Na declaração final da reunião desta quarta-feira, os chefes de Estado e de Governo acordaram em avançar com os apoios a países mais pressionados “de modo a que todos os centros de acolhimento ou de registo destinados a fazer a recolocação ou o retorno desses refugiados possam funcionar plenamente até ao final do mês de novembro“. “E que até final do ano haja uma resposta efetiva de recolocação ou de retorno destes refugiados ou imigrantes”, acrescentou o primeiro-ministro.

Passos Coelho recordou que a chegada de refugiados a Portugal acontecerá apenas depois da sua identificação e registo noutros países, sobretudo na Grécia e em Itália. “Portugal não poderá, como é evidente, receber refugiados antes de eles estarem devidamente identificados, registados.
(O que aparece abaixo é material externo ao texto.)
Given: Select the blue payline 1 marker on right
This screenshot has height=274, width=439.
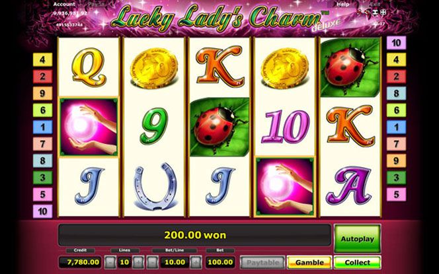Looking at the screenshot, I should click(396, 127).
Isso faz-se, não em Portugal, mas nesses centros”, explicou.

Por seu lado, os países de acolhimento deverão estar preparados para receber as pessoas, estando Portugal a “avançar razoavelmente nesse trabalho”. “Não será por falta de diligência das autoridades portuguesas que esse processo se arrastará”, garantiu Passos Coelho.

Portugal deverá receber até 4.500 refugiados de um total de 160 mil pessoas e até 70 milhões de fundos europeus até 2020, segundo o acordo no seio da União Europeia.
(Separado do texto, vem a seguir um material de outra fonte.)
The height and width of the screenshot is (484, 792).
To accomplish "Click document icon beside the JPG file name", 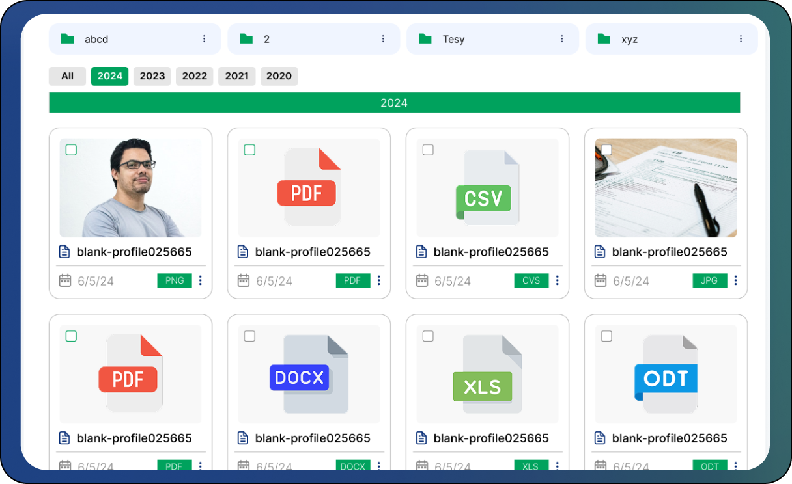I will click(601, 252).
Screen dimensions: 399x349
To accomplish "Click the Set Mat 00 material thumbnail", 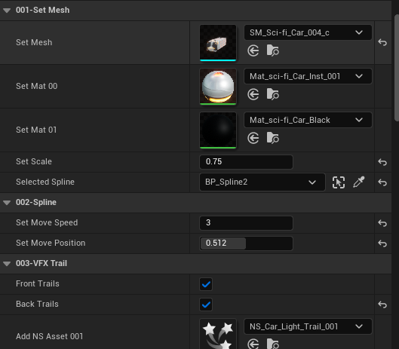I will point(218,87).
Grécia, Itália e Bulgária vão ter centros de registo de refugiados

Também ao final do dia de ontem, a chanceler alemã, Angela Merkel, afirmou que a Grécia e a Itália se comprometeram a ter centros de registo de refugiados operacionais em novembro e que a Bulgária expressou a intenção de também criar um.

“Qualquer distribuição [de refugiados] que se acorde apenas pode fazer-se se tivermos pontos de partida adequados, ou seja, os chamados centros de registo”, assinalou Merkel em conferência de imprensa em Bruxelas, após a cimeira extraordinária dos chefes de Estado e de Governo da União Europeia dedicada à questão dos refugiados.

“Os Estados-membros que estão na fronteira exterior da União Europeia, a Grécia e a Itália, e também a Bulgária — que lembrou que, ainda que não esteja no espaço Schengen, partilha fronteira com a Turquia — vão estabelecer centros de registo, o mais tarde, em novembro”, explicou.

Nestes centros, procede-se à identificação, registo, recolha de impressões digitais dos refugiados e migrantes e decide-se sobre eventuais rejeições e distribuição das pessoas, indicou.

Portugal vai reforçar ajuda a ACNUR e Programa Alimentar Mundial

O primeiro-ministro português anunciou, em Bruxelas, que Portugal vai reforçar a ajuda à agência das Nações Unidas para os Refugiados (ACNUR) e ao Programa Alimentar Mundial, no quadro da resposta da UE à crise das migrações.

Falando no final de uma cimeira extraordinária de chefes de Estado e de Governo da União Europeia, Passos Coelho indicou que “Portugal está agora em condições de assumir um esforço suplementar” nos apoios ao ACNUR e Programa Alimentar, que reduziu a partir de 2011 devido ao pedido de ajuda externa.

“Iremos agora retomar, e reforçar até, as ajudas dirigidas ao programa alimentar e ao ACNUR”, disse, apontando que os montantes ainda não estão definidos e serão anunciados em breve.

Lembrando que durante o programa de assistência (2011 a 2014) Portugal viu-se forçado a reduzir “muita da ajuda” que prestava para estes efeitos, tendo a sua prioridade sido “manter razoavelmente a ajuda destinada sobretudo à cooperação com países de língua portuguesa”, o primeiro-ministro disse que será então agora retomados aqueles apoios, e em montantes até “ligeiramente superiores” aos que eram praticados antes de 2011, embora os montantes não estejam definidos.

“Essa questão não está fechada. Essa ajuda será ligeiramente superior àquela que existia até 2011, que chegava a um valor muito próximo de 100 mil euros”, relativamente ao ACNUR, sendo que Portugal também vai reforçar a ajuda ao Programa Alimentar, disse.

Este esforço enquadra-se no compromisso assumido pelos líderes da UE de mobilizarem 1.000 milhões de euros adicionais para ajudar os refugiados através do Programa Alimentar Mundial e o Alto Comissariado da ONU para os Refugiados.